_WHAT THIS EXERCISE ASKS_
1) Reproduce verbatim the part of the Shtyllas valley survey text that opens with the words containing "In contrast to" and closes with "crops planted there.".
2) Carry on the Shtyllas valley survey text from the point where it stops.

_PROVIDED TEXT_
★ ★ ★ ★
In contrast to Team B we found no Paleolithic sites although stray lithics were a common find and a fine Levallois flake (A-114) was discovered in the center of the valley close to the main water source. Fragments of prehistoric pottery were found in two highland locations: two on a watershed above Shtyllas village (A-22) and two just below the summit of M. Shtyllasit (A-80). A ground stone axe was found just above Site 015 (A-121). It should be noted that Neolithic sites in this area (like Cakran) are traditionally associated with lowland areas but that only a small sample of the Shtyllas valley bottom was surveyed because of the dense crops planted there.

Fig. 3. Neolithic Axe From Shtyllas Valley.

Only two sherds have been securely dated as Archaic and these both come from sites with Classical and Hellenistic components as well. Site 010 (A-76) is midway up a wide grass slope below M. Shtyllasit. Until 15-20 years ago, according to a local farmer, a spring issued there. Now shallow trenches have been dug to collect water and it is around these that a very localised collection of cooking and fineware sherds were found. The suggestion that this site may also have been a water source throughout antiquity seems persuasive. The other Archaic sherd came from terraces at the east end of the valley, just southeast of Site 014. In the same location the largest concentration of Classical sherds were found. It is interesting that Site 014 itself mainly produced sherds of Hellenistic and possibly Roman date. This may suggest that discrete areas were used at different periods in this area (Tracts 181-196).
★ ★ ★ ★
_STORED DATA_
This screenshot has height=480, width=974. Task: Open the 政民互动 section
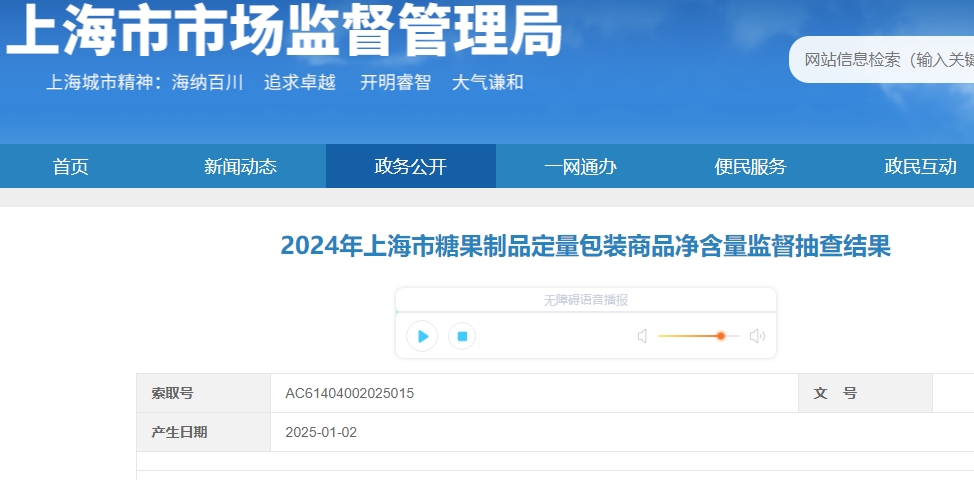click(x=920, y=167)
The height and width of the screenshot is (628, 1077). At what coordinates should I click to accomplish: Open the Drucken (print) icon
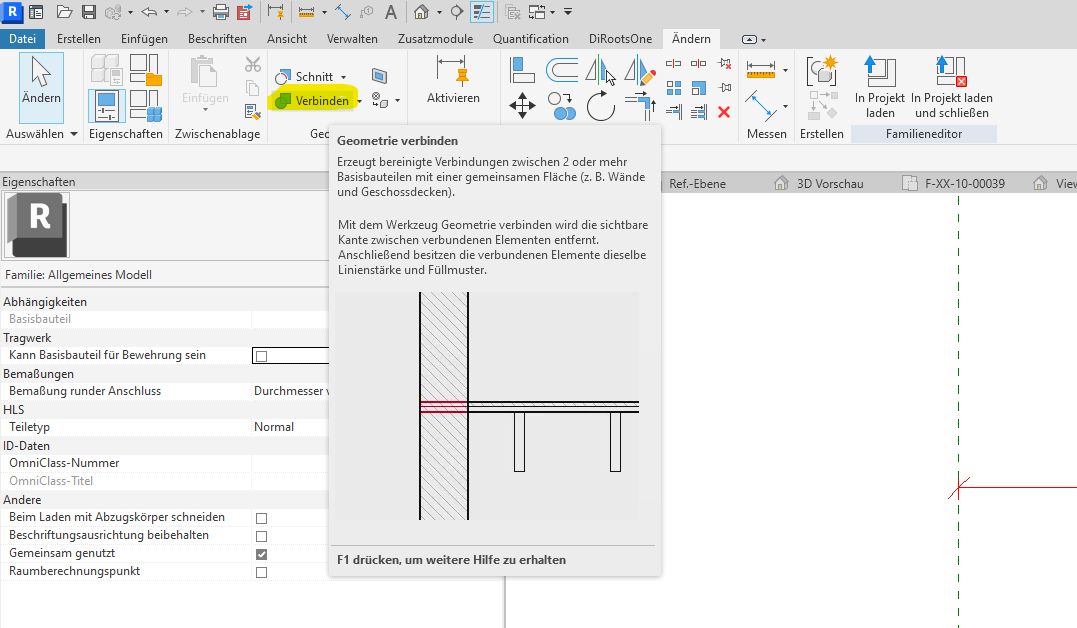click(x=219, y=11)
★ ★ ★ ★
_ANSWERS IN ORDER_
1)
In contrast to Team B we found no Paleolithic sites although stray lithics were a common find and a fine Levallois flake (A-114) was discovered in the center of the valley close to the main water source. Fragments of prehistoric pottery were found in two highland locations: two on a watershed above Shtyllas village (A-22) and two just below the summit of M. Shtyllasit (A-80). A ground stone axe was found just above Site 015 (A-121). It should be noted that Neolithic sites in this area (like Cakran) are traditionally associated with lowland areas but that only a small sample of the Shtyllas valley bottom was surveyed because of the dense crops planted there.

2)
Site 014 was the largest Hellenistic site found in the valley. On terraces down the side of the hill we found large quantities of amphorae, cooking wares, lamps, cover and pan tiles. Densities at the site were not concentrated but had multiple centres. They also tended to be on the west side of the hill, orientated so as to be visible from the Shtyllas road. There was only one example of black glaze on the whole site. Protruding from a terrace scarp on the lower slope of the hill was a human skull. On the same part of the hill a large fragment of pan tile bore the stamp "IT", also recognised at Apollonia by Alessandra Mano and dated there to the 3rd-2nd Century BC.

The interpretation of the site is problematic. On the one hand the human bones suggest a cemetery and yet the almost complete absence of black glaze (or other finewares) is puzzling when compared to Team B's finds in the Apollonian necropolis. Traditionally, cover tiles have been interpreted as indicating settlements as their use in pre-Roman tile graves is unknown from local excavated contexts. But again as Team B's researches make clear, cover tiles are a relatively common occurrence on the surface of Hellenistic tumuli.

The density patterns observed would be consistent with either a settlement of small houses or a cemetery of tile graves or a combination of the two. The wonderful location, with views from the site centre over the Fier plain and the Shtyllas valley, and positioning at a major crossroads, could fit either hypothesis.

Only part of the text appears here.